## Goal of the exercise:
After reading the data below, copy out every line that contains the word "will".

## Raw data:
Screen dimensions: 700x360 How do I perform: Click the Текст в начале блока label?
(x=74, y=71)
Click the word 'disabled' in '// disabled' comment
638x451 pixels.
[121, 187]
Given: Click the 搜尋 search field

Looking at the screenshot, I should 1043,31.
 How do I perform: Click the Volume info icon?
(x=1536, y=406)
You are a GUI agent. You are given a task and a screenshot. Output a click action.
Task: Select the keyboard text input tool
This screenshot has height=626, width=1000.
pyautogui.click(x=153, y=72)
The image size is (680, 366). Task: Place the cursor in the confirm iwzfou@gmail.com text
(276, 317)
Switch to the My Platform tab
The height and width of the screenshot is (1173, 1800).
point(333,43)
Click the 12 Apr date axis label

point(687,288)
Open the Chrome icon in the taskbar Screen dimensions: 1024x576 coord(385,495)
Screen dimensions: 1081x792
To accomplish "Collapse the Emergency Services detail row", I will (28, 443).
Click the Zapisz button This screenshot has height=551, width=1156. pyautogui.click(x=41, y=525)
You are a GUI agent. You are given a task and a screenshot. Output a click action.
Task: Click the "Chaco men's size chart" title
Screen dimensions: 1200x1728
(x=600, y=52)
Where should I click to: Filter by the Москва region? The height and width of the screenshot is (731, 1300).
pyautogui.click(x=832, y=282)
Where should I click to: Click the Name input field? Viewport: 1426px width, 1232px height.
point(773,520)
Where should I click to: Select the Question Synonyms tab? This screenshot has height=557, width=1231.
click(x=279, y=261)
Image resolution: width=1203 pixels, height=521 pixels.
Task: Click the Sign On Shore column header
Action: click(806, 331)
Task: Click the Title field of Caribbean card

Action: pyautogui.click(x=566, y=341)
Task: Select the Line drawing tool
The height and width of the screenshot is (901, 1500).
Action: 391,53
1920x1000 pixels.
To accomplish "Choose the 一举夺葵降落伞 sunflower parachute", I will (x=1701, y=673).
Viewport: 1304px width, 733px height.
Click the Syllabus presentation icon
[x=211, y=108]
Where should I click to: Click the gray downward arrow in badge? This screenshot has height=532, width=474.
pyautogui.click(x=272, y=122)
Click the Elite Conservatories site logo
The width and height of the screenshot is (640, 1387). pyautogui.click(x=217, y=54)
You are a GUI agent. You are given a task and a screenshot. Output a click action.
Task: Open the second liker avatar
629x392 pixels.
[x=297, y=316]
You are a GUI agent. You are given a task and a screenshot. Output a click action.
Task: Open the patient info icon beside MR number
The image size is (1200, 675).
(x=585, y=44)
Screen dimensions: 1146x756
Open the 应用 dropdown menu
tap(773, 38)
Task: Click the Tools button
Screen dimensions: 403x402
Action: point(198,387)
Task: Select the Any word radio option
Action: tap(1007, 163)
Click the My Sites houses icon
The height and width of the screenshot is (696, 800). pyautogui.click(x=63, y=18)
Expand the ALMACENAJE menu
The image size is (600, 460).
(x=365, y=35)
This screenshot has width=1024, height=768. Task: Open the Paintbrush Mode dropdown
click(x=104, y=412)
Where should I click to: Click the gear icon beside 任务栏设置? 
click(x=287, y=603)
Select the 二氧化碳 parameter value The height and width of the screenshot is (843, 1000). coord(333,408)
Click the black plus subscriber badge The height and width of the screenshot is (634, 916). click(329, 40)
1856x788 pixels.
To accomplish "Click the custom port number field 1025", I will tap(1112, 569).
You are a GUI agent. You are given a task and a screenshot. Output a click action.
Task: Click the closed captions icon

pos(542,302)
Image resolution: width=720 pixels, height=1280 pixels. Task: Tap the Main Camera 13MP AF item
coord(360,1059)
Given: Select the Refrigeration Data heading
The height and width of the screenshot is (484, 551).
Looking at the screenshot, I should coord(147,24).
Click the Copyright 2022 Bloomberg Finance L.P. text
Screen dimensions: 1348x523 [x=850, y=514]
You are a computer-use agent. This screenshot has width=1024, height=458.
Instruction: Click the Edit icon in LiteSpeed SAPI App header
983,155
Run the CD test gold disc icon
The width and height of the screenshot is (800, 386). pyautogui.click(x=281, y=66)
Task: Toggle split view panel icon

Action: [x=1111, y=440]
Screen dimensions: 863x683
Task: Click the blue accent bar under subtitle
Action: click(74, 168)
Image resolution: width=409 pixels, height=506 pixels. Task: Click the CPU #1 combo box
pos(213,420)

## Finished task:
To accomplish "Collapse the Emergency Services detail row", I will (28, 443).
To accomplish "Choose the 一举夺葵降落伞 sunflower parachute", I will (x=1701, y=673).
To accomplish "Click the custom port number field 1025", I will tap(1112, 569).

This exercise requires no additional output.